*WHAT TO PRODUCE*:
Among the entries below, how many lines have the word "tree"? Answer only with the number.

Stored items:

##########

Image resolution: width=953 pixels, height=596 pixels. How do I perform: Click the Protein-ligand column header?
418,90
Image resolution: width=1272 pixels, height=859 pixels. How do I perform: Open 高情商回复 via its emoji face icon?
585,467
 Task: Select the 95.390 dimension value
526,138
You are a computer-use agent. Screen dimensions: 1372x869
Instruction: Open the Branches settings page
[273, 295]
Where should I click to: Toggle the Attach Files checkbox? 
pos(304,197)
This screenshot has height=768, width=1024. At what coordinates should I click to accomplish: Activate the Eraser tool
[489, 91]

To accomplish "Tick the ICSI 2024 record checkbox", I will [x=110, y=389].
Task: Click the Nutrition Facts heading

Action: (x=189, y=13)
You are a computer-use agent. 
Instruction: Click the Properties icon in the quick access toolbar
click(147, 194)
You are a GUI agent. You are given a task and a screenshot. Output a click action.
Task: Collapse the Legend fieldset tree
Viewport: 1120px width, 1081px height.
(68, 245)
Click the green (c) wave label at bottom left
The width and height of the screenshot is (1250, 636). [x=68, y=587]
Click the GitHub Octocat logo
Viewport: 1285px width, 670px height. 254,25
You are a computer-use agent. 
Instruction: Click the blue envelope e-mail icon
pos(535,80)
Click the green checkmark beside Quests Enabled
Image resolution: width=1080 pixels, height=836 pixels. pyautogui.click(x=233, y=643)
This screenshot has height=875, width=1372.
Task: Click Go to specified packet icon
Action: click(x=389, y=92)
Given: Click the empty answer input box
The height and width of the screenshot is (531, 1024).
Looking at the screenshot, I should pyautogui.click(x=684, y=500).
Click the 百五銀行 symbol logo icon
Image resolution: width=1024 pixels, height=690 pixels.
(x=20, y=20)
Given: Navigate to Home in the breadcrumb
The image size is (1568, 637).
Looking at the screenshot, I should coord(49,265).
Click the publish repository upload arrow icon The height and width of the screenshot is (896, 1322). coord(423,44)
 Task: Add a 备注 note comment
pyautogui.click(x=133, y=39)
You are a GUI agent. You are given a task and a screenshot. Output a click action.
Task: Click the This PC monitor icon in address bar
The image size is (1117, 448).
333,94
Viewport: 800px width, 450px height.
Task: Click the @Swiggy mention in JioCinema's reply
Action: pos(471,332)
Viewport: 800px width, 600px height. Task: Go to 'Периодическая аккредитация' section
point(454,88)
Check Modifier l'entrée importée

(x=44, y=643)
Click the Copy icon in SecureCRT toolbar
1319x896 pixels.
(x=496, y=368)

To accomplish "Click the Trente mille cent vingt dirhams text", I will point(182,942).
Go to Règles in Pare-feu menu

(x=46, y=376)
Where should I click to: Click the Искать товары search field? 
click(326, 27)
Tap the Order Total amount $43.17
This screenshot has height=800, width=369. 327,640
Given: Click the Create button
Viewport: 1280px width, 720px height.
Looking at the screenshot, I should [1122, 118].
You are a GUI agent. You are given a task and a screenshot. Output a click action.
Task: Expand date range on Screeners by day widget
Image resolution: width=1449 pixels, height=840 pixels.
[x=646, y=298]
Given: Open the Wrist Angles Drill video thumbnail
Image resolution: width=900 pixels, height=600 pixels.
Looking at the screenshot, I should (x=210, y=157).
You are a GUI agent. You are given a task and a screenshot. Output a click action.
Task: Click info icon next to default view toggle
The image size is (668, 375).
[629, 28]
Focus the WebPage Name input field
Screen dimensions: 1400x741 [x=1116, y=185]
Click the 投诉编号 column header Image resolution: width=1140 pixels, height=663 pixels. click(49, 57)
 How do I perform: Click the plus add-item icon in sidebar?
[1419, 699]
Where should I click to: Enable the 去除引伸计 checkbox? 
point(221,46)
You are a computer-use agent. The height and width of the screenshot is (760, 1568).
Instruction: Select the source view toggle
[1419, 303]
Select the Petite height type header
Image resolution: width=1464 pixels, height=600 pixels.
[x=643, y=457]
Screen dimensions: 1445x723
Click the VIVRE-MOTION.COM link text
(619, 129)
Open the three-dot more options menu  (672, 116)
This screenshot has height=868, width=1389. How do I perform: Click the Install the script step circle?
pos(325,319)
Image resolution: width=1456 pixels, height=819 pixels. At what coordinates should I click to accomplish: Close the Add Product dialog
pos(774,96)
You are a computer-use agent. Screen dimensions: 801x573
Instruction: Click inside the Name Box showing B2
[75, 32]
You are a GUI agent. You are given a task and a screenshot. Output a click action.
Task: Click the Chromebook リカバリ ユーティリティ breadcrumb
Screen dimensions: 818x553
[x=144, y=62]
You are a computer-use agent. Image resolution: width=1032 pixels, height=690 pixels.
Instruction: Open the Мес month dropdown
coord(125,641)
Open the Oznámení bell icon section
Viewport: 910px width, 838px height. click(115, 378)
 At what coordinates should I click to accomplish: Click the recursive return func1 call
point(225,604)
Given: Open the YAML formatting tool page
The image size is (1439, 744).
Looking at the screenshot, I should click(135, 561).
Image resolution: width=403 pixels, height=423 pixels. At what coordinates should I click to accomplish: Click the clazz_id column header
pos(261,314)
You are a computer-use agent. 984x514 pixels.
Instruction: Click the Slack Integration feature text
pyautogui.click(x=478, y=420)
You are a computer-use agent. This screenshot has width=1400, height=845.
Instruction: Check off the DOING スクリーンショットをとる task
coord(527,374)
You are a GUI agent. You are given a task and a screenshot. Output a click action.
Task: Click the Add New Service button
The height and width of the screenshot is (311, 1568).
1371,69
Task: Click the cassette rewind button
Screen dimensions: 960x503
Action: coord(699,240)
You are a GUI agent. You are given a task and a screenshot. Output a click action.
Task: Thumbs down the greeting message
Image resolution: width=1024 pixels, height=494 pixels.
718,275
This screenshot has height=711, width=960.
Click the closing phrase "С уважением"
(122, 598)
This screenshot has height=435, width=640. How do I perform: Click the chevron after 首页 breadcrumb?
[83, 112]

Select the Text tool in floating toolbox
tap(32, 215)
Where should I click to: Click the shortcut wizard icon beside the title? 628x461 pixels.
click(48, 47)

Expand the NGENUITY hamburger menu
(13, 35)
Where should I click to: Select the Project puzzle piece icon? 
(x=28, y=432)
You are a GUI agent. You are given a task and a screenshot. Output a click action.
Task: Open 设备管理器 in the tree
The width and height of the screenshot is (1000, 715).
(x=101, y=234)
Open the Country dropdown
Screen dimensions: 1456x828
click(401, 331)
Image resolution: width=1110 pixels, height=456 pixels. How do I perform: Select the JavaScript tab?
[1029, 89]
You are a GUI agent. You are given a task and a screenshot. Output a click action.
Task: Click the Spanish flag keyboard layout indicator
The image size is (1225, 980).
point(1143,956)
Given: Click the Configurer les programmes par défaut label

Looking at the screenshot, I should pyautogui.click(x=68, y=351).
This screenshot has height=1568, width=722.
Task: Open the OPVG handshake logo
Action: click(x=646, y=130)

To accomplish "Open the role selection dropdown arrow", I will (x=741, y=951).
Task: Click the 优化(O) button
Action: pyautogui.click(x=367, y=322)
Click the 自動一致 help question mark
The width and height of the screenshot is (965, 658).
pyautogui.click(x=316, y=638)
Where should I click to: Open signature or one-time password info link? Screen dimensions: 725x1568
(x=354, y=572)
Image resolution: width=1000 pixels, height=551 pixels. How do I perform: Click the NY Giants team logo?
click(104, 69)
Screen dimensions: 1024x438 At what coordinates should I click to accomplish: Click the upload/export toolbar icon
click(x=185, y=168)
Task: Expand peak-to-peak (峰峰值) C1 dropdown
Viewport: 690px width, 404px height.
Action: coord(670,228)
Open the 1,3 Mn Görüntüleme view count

##########

*RESULT OF THIS EXERCISE*:
2